Joint Committee on The Draft Corruption Bill Report

6  Clause 15: Intelligence services

140. Clauses 15 and 16 apply to the Security Service, the Secret Intelligence Service and the Government Communications Headquarters (GCHQ)—referred to collectively as "the intelligence agencies". Clause 15 effectively exempts the intelligence agencies from being charged with committing a corruption offence, provided that they are operating under the authority of an authorisation given by the Secretary of State at the time of the apparent offence. The Secretary of State may authorise the intelligence agencies to carry out an act which would otherwise constitute a corruption offence only if he or she is satisfied that the three conditions set out in sub-Clauses (4) to (6) of Clause 15 have first been met. However, even if the intelligence agencies were to act in accordance with an authorisation which the Secretary of State should not have given—because one or more of the three conditions had not, as a matter of fact, been met—it would appear that the agencies would still be exempt from being charged with a corruption offence.

141. We have heard a range of evidence as to the desirability of the current broad scope of the Clause 15 exemption. The chairpersons of the bodies responsible for monitoring the implementation of the OECD convention and the Council of Europe's criminal law convention separately told us that Clause 15 is not in compliance with the UK's obligations under either convention.[158] Professor Pieth, the chairman of the OECD Working Group on Bribery in International Business Transactions stated in oral evidence that:

"Clause 15 is being explicit and just asking for trouble. There you will be in massive trouble with the intelligence agencies. That is going to trigger off huge debates internationally …"[159]

142. Mr Drago Kos, the chairman of GRECO, the body responsible for monitoring the implementation of the Council of Europe convention, told us that:

"No international treaty would allow an exemption from the general criminalisation of corruption like the one included in [Clause 15]. Even admitting the "special" or "unusual" nature of the activities of the intelligence services and the strict conditions laid down in [Clauses 15 and 16], there is no doubt that the text of the draft is not in compliance with the Council of Europe's Criminal Law Convention on Corruption or with the OECD Convention … [Clauses 15 and 16 are] in direct opposition to international legal instruments in the field of corruption and might attract heavy and undeserved criticism towards the whole draft [Bill]. There is hardly any reasonable legal explanation for the text of [Clauses 15 and 16]".[160]

143. On the other hand, we have also heard evidence supporting the inclusion of Clause 15 in the Bill in its present form. The Intelligence and Security Committee has stated that Clauses 15 and 16 are necessary to ensure that, when the intelligence agencies conduct activities that would otherwise be illegal in the UK, they do so with the authorisation of the responsible Secretary of State.[161] The Attorney General told us that the intelligence agencies:

"… are required from time to time to act in a way which would contravene what the law is in order to protect national security and to protect the people of the country. I think it is much more desirable that that should be within a framework within which Parliament has authorised with checks and balances and set out clearly rather than leaving it to the discretion of the prosecutor at the end of the day simply to say whether it was appropriate or not".[162]
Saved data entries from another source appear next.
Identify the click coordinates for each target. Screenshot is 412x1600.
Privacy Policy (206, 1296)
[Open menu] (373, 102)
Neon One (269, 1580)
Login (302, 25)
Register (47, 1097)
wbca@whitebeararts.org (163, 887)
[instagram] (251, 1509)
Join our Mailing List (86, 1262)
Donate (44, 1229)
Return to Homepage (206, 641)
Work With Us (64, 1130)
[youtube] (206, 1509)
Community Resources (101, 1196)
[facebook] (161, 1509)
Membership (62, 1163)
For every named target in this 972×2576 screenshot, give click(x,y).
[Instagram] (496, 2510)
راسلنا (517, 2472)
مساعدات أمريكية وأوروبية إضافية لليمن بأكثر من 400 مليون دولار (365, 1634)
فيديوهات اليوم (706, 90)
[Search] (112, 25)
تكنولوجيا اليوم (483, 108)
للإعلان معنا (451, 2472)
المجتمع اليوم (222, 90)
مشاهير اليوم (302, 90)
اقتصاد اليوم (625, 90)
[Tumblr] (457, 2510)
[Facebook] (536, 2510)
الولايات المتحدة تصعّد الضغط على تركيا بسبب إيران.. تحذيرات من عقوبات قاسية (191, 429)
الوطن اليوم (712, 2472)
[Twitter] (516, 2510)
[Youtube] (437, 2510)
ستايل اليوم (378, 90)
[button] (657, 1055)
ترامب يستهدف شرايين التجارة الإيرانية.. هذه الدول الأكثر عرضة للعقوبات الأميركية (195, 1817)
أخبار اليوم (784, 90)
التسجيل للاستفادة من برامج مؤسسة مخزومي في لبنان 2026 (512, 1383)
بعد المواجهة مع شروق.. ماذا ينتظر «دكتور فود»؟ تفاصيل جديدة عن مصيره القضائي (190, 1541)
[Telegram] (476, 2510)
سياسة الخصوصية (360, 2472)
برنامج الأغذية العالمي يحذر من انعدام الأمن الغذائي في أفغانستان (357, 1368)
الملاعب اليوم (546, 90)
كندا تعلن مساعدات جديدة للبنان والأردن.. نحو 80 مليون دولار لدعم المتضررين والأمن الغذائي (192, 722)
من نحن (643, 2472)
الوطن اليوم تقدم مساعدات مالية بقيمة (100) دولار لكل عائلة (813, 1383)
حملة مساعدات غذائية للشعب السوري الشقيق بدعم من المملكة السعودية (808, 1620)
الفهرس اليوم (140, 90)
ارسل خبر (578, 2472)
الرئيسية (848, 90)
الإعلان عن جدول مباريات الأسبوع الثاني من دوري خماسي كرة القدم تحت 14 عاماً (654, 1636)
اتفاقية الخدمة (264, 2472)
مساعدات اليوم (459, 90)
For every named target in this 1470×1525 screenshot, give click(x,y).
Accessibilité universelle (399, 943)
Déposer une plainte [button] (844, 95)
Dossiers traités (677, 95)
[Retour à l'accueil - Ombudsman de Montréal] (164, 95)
144. We consider further below the question of whether the scope of the Clause 15 exemption is such that Clause 15 is not in compliance with the UK's obligations under either convention.

Functions of the intelligence agencies

145. In order to understand the application of Clause 15, it is necessary to consider the statutory functions of the intelligence agencies, and the purposes for which those functions may be exercised. This is because Clause 15(4) requires that the act or omission that is authorised (or the operation in the course of which such acts or omissions will be done or made) must be necessary for the proper discharge of a function of the intelligence agencies.

146. The statutory functions of these agencies are set out in detail in Annex 3. In summary, on the basis of the relevant legislative provisions, it would appear that all three intelligence agencies are empowered to carry out their respective functions only:

·  in the interests of national security, or

·  in order to prevent or detect serious crime, or

·  (in the case of the Security Service) "to safeguard" the economic well-being of the UK; or (in the case of the Intelligence Service and the GCHQ) "in the interests of" the economic well-being of the UK.

Compliance with international obligations

147. Neither the OECD convention nor the Council of Europe's criminal law convention expressly provide for intelligence agencies to be exempted from the corruption offences that parties to the conventions are required to establish. On the face of it, therefore, the intelligence agencies are required to be subject to the provisions of the conventions, unless there is some basis for arguing that there is an implied exception.

148. In establishing whether there is such a basis, it is necessary to consider what the objectives of each convention are. While we do not propose here to undertake an extensive examination of the objectives of each convention, we have commented briefly on each.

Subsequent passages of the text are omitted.